Notagonum submetallicum is a species of ground beetle in the subfamily Platyninae. It was described by Adam White in 1846.

== Description ==
Notagonum submetallicum is a beetle ranging from 8.6 to 10.4 mm long. The head is greenish black, the pronotum and elytra are mostly greenish brown, and the antennae are yellowish on the first three segments and brownish on the remaining eight segments. The pronotum is slightly cordate, widest before the middle of its length and has lateral depressions that are wide throughout its length. The elytra have impunctate striae. The legs are very long and yellowish.

== Habitat ==
This species occurs at a range of altitudes from lowlands through to montane areas. It can be found on the soil surface (epigean), within the soil (fossorial) or on trees and shrubs (arboreal).

== Diet and behaviour ==
Notagonum submetallicum is a predator that feeds on sandhoppers. It is also known to occasionally eat strawberry seeds.

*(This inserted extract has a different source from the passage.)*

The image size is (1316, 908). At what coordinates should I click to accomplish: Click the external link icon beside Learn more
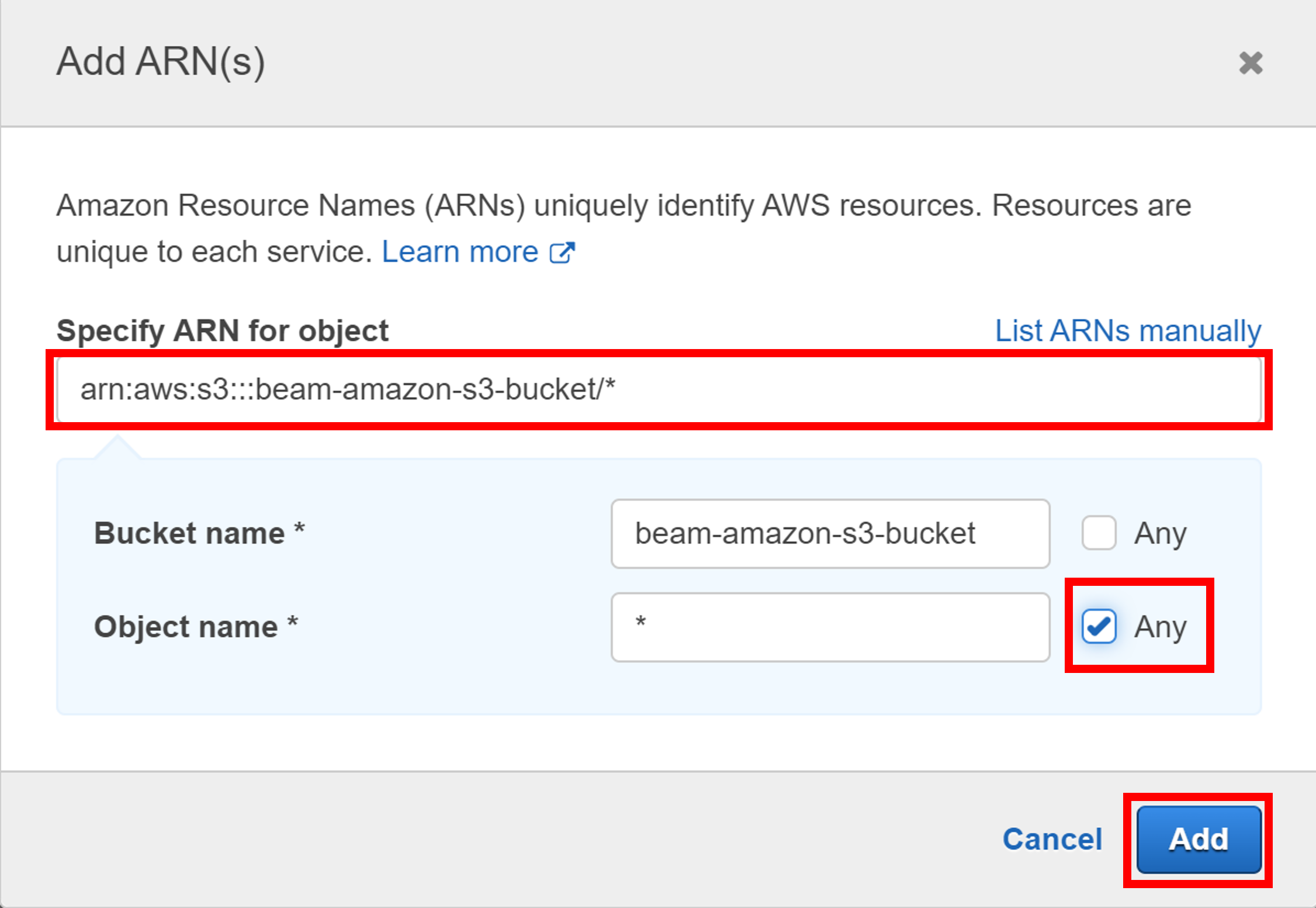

These beetles are swift runners and also capable of flight. They often fly to artificial lights at night and are also abundant in seashore drift (that they have presumably flown to).

The species is nocturnal. During the day, N. submetallicum hide at the bases of plants, under plant debris, under stones, and in soil cracks and burrows.

== Predators and parasites ==
Starlings prey on N. submetallicum. Parasites include mites and Laboulbeniales fungi.